I’m also not sure I like this design, and…

I feel dirty for mentioning that, too!

These are things I hate to read in other people’s weblogs.
That make me not come back!

Hate reading posts like:

“I added a new post to my weblog today. I think I might add a new post after I’m done adding this new post, too. But I’m a bit busy today, I’ve got to redesign my website, because I’m not sure I like this design. What do you think?
[ 2 BlogBack comments from people who actually click on those comment links, saying that they very much like the design, as if the design somehow affects everyone’s life. Drastically. ]”

and

“My internet isn’t working today, so I came down to this internet cafe to post and tell you that my internet isn’t working today and that I came down to this internet cafe. But I’m paying for this, so I don’t have time to tell you anything other than that I don’t have time to tell you anything.”

and

“I’m posting from RadioShack. Hello. I have to go now.”

and

“I think I post too much stupid crap. Do you think I post too much stupid crap (see poll in sidebar). So here is a stupid crappy post that amounts to more stupid crap that I’m posting to tell you that I think there is a remote possibility that I post too much stupid crap, because there is no escape from stupid crap, and once the stupid crap has begun, there shall be no end, for it is the curse of the stupid crap.”

I’m hoping I don’t have the curse.
But I realize one thing.
Most people posting inane rubbish that I don’t want to read aren’t aware of their inanity (do you know, that’s actually a word… I just looked it up, WHO CARES, WHOOOO CARES?!?!?).
Do people like to read this BS? Methinks that they do. Bah.

Well at least I know that my nonsense is nonsense.

And there are certain people who keep coming back to this site

and I don’t even pay them!

Imagine that.

(What the hell am I talking about here… if this is what I’m like when I have nothing to worry about, and I’ve gotten enough sleep, maybe somebody should give me something to worry about. Or at least something more amusing to complain about. Like the fact that there’s still a smashed egg on my window that I have no power to remove, have I told you all about that? That’s a story for another day. Or possibly today. Gosh, I thought I’d quit this horrible getting sidetracked from saying nothing by saying more nothing within parantheses problem. My brain hurts.)
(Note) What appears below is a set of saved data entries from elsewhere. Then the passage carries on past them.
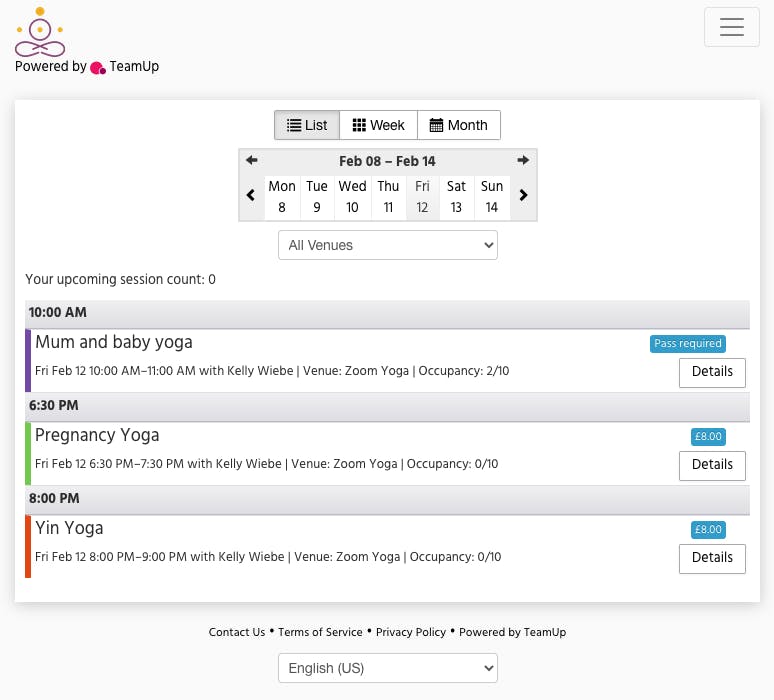Click the yoga meditation logo
774x700 pixels.
[40, 32]
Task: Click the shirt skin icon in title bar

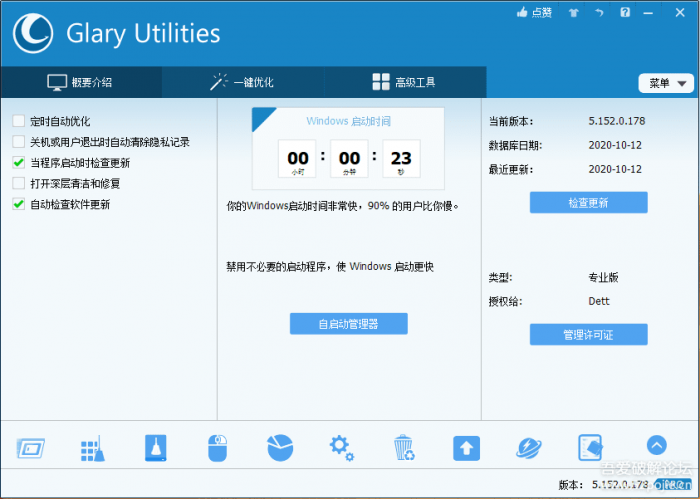Action: (574, 13)
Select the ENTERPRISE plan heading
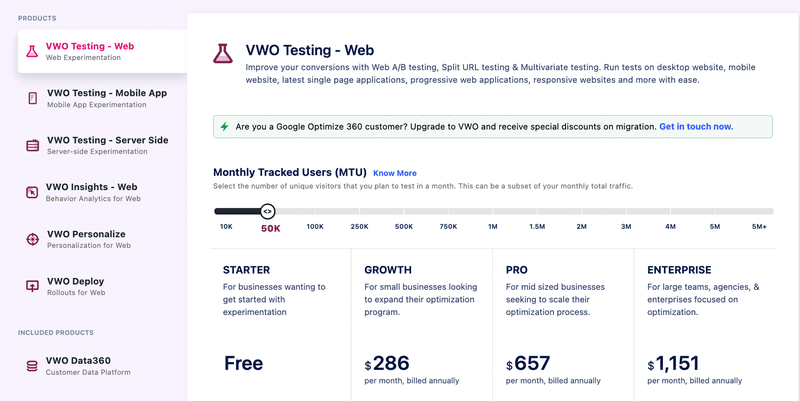Screen dimensions: 800x401 [679, 270]
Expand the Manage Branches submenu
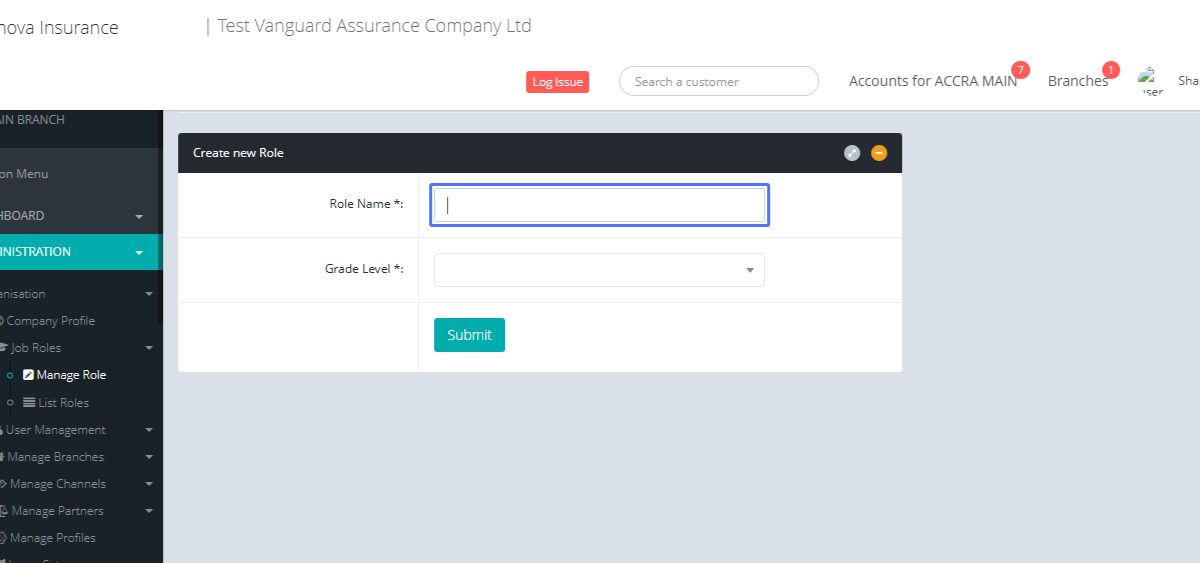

Why would anybody do that?

(See, while reading the big parentheses section, you forgot what I was talking about, didn’t you.)

Yeah, why would they.

Obviously insane.
I don’t rant to be read.
I rant cause I like it.
So there.

I have more where this came from.
Oh, so much more…

Observation:

One pixel black outlines, once a staple of blog design, have been replaced by one or two pixel light grey outlines. Or at least, barely visible one pixel outlines in a coordinating pastel colour.

Boo to all that.

Yes, your website looks nice.

Guess what. It also looks like EVERYTHING ELSE.

Blah blah blah.

(I’ve said all of this before, but that was when the black outlines were in style… this constitutes an update.)

You know, I hate weblogs.

Yes, I am some kind of hypocrite, shttp.

It’s kind of odd, I must have knocked the cord out of my wall and plugged it back in at precisely midnight, because now that I see the clock on my computer, the alarm clock is blinking the same number. I think I’ll leave it this way.

I think that I’m going to adopt the system of punctuation outside of quotation marks.

Just so you know.

Haha, WHO CARES?

I know you don’t care. I’m telling you anyway.
Because it doesn’t make sense.
If they didn’t say a comma, why should I attribute the comma to them.
hm?

Also, it would just never go over in programming.

La da dee.

Wasting time is fun, no?

I wish that I was not awake.

Alas, I’ve just slept 12 hours.

I wish that 141.117.21.82 would stop trying to hack my computer.
Or stop doing whatever the hell it is they keep trying to do.
I keep getting OPTIONS method requests from their IP.
Grr.
I assume they’re not doing this manually, or they’d have noticed that they get some 400-series error in return.

What is Microsoft-WebDAV-MiniRedir/5.1.2600?

Hm…
yes, it seems that the troubleshooting forum, unlike the nonexistent troubleshooting page, was quite helpful.

Blogger has name server issues.

Replace FTP server name with its IP, and presto.